A word-for-word repetition of all the entries is needed.

Records contained in a dataset>
= Beginning of Section =

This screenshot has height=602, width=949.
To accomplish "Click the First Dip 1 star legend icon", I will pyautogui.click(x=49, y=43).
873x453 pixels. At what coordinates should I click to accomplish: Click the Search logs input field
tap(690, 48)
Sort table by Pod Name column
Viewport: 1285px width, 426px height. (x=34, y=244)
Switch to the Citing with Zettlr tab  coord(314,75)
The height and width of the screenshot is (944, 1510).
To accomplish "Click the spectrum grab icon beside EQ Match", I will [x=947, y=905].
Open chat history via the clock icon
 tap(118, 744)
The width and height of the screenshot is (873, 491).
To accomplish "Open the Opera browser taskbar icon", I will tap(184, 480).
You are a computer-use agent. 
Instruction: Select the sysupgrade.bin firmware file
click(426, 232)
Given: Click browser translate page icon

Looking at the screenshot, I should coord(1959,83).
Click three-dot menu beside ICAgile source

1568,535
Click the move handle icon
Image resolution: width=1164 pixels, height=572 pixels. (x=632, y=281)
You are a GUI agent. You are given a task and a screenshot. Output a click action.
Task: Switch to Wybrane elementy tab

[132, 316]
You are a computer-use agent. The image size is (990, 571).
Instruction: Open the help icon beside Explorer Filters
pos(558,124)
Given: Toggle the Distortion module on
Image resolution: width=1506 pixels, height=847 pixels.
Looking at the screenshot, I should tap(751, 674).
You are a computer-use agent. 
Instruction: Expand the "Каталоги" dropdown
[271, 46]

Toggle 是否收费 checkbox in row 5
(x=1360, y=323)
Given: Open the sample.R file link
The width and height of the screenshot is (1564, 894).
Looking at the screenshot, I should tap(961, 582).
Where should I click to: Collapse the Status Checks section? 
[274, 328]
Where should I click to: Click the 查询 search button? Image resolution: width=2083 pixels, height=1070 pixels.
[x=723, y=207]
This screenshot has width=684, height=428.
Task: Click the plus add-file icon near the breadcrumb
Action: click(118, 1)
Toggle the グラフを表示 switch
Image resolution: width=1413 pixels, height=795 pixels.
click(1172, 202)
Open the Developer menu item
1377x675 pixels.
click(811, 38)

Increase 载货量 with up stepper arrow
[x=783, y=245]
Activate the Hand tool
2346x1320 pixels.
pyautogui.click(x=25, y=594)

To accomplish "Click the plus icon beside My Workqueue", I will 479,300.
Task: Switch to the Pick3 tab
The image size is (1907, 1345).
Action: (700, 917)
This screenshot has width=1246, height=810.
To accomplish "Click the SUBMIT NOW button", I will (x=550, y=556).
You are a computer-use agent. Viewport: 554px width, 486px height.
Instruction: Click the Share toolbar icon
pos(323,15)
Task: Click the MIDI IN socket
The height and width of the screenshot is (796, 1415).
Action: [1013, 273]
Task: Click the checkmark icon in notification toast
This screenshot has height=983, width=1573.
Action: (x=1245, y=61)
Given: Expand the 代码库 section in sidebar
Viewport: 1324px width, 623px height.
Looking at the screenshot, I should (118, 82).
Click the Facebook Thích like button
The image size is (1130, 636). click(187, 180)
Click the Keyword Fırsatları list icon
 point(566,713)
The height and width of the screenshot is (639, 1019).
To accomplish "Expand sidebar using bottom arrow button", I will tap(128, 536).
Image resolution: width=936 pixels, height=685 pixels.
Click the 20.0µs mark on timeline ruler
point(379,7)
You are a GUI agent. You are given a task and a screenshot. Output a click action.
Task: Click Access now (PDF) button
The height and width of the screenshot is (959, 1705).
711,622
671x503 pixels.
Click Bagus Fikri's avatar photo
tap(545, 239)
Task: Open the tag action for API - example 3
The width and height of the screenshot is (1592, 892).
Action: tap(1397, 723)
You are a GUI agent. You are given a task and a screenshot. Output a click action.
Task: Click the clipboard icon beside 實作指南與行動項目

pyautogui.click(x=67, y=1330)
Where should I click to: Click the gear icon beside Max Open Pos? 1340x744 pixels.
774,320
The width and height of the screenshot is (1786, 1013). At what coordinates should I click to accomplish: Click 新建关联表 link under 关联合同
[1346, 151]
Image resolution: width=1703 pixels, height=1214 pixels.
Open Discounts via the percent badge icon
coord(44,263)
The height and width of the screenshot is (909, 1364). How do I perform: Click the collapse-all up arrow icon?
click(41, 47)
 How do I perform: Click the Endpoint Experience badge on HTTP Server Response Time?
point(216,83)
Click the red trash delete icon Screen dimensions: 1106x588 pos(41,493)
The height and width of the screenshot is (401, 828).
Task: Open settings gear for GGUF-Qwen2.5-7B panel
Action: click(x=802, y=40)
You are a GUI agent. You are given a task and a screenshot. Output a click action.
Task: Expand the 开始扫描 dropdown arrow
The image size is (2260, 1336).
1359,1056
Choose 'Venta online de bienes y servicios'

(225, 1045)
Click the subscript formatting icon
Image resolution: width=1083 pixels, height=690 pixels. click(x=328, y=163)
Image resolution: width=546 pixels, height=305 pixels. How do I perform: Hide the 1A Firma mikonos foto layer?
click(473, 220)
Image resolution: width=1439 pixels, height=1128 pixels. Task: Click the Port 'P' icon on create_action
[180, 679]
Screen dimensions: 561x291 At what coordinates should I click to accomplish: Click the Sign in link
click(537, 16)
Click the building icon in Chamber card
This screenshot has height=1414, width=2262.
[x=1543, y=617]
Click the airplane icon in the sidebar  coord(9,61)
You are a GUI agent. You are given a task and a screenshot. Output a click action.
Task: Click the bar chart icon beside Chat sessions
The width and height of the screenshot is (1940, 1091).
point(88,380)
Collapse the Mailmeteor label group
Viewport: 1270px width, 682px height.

= End of Section =

Response area>
This screenshot has height=602, width=949.
To accomplish "Click the First Dip 1 star legend icon", I will pyautogui.click(x=49, y=43).
873x453 pixels. At what coordinates should I click to accomplish: Click the Search logs input field
tap(690, 48)
Sort table by Pod Name column
Viewport: 1285px width, 426px height. (x=34, y=244)
Switch to the Citing with Zettlr tab  coord(314,75)
The height and width of the screenshot is (944, 1510).
To accomplish "Click the spectrum grab icon beside EQ Match", I will [x=947, y=905].
Open chat history via the clock icon
 tap(118, 744)
The width and height of the screenshot is (873, 491).
To accomplish "Open the Opera browser taskbar icon", I will tap(184, 480).
You are a computer-use agent. 
Instruction: Select the sysupgrade.bin firmware file
click(426, 232)
Given: Click browser translate page icon

Looking at the screenshot, I should coord(1959,83).
Click three-dot menu beside ICAgile source

1568,535
Click the move handle icon
Image resolution: width=1164 pixels, height=572 pixels. (x=632, y=281)
You are a GUI agent. You are given a task and a screenshot. Output a click action.
Task: Switch to Wybrane elementy tab

[132, 316]
You are a computer-use agent. The image size is (990, 571).
Instruction: Open the help icon beside Explorer Filters
pos(558,124)
Given: Toggle the Distortion module on
Image resolution: width=1506 pixels, height=847 pixels.
Looking at the screenshot, I should tap(751, 674).
You are a computer-use agent. 
Instruction: Expand the "Каталоги" dropdown
[271, 46]

Toggle 是否收费 checkbox in row 5
(x=1360, y=323)
Given: Open the sample.R file link
The width and height of the screenshot is (1564, 894).
Looking at the screenshot, I should tap(961, 582).
Where should I click to: Collapse the Status Checks section? 
[274, 328]
Where should I click to: Click the 查询 search button? Image resolution: width=2083 pixels, height=1070 pixels.
[x=723, y=207]
This screenshot has width=684, height=428.
Task: Click the plus add-file icon near the breadcrumb
Action: click(118, 1)
Toggle the グラフを表示 switch
Image resolution: width=1413 pixels, height=795 pixels.
click(1172, 202)
Open the Developer menu item
1377x675 pixels.
click(811, 38)

Increase 载货量 with up stepper arrow
[x=783, y=245]
Activate the Hand tool
2346x1320 pixels.
pyautogui.click(x=25, y=594)

To accomplish "Click the plus icon beside My Workqueue", I will 479,300.
Task: Switch to the Pick3 tab
The image size is (1907, 1345).
Action: (700, 917)
This screenshot has width=1246, height=810.
To accomplish "Click the SUBMIT NOW button", I will (x=550, y=556).
You are a computer-use agent. Viewport: 554px width, 486px height.
Instruction: Click the Share toolbar icon
pos(323,15)
Task: Click the MIDI IN socket
The height and width of the screenshot is (796, 1415).
Action: [1013, 273]
Task: Click the checkmark icon in notification toast
This screenshot has height=983, width=1573.
Action: (x=1245, y=61)
Given: Expand the 代码库 section in sidebar
Viewport: 1324px width, 623px height.
Looking at the screenshot, I should (118, 82).
Click the Facebook Thích like button
The image size is (1130, 636). click(187, 180)
Click the Keyword Fırsatları list icon
 point(566,713)
The height and width of the screenshot is (639, 1019).
To accomplish "Expand sidebar using bottom arrow button", I will tap(128, 536).
Image resolution: width=936 pixels, height=685 pixels.
Click the 20.0µs mark on timeline ruler
point(379,7)
You are a GUI agent. You are given a task and a screenshot. Output a click action.
Task: Click Access now (PDF) button
The height and width of the screenshot is (959, 1705).
711,622
671x503 pixels.
Click Bagus Fikri's avatar photo
tap(545, 239)
Task: Open the tag action for API - example 3
The width and height of the screenshot is (1592, 892).
Action: tap(1397, 723)
You are a GUI agent. You are given a task and a screenshot. Output a click action.
Task: Click the clipboard icon beside 實作指南與行動項目

pyautogui.click(x=67, y=1330)
Where should I click to: Click the gear icon beside Max Open Pos? 1340x744 pixels.
774,320
The width and height of the screenshot is (1786, 1013). At what coordinates should I click to accomplish: Click 新建关联表 link under 关联合同
[1346, 151]
Image resolution: width=1703 pixels, height=1214 pixels.
Open Discounts via the percent badge icon
coord(44,263)
The height and width of the screenshot is (909, 1364). How do I perform: Click the collapse-all up arrow icon?
click(41, 47)
 How do I perform: Click the Endpoint Experience badge on HTTP Server Response Time?
point(216,83)
Click the red trash delete icon Screen dimensions: 1106x588 pos(41,493)
The height and width of the screenshot is (401, 828).
Task: Open settings gear for GGUF-Qwen2.5-7B panel
Action: click(x=802, y=40)
You are a GUI agent. You are given a task and a screenshot. Output a click action.
Task: Expand the 开始扫描 dropdown arrow
The image size is (2260, 1336).
1359,1056
Choose 'Venta online de bienes y servicios'

(225, 1045)
Click the subscript formatting icon
Image resolution: width=1083 pixels, height=690 pixels. click(x=328, y=163)
Image resolution: width=546 pixels, height=305 pixels. How do I perform: Hide the 1A Firma mikonos foto layer?
click(473, 220)
Image resolution: width=1439 pixels, height=1128 pixels. Task: Click the Port 'P' icon on create_action
[180, 679]
Screen dimensions: 561x291 At what coordinates should I click to accomplish: Click the Sign in link
click(537, 16)
Click the building icon in Chamber card
This screenshot has height=1414, width=2262.
[x=1543, y=617]
Click the airplane icon in the sidebar  coord(9,61)
You are a GUI agent. You are given a task and a screenshot. Output a click action.
Task: Click the bar chart icon beside Chat sessions
The width and height of the screenshot is (1940, 1091).
point(88,380)
Collapse the Mailmeteor label group
Viewport: 1270px width, 682px height.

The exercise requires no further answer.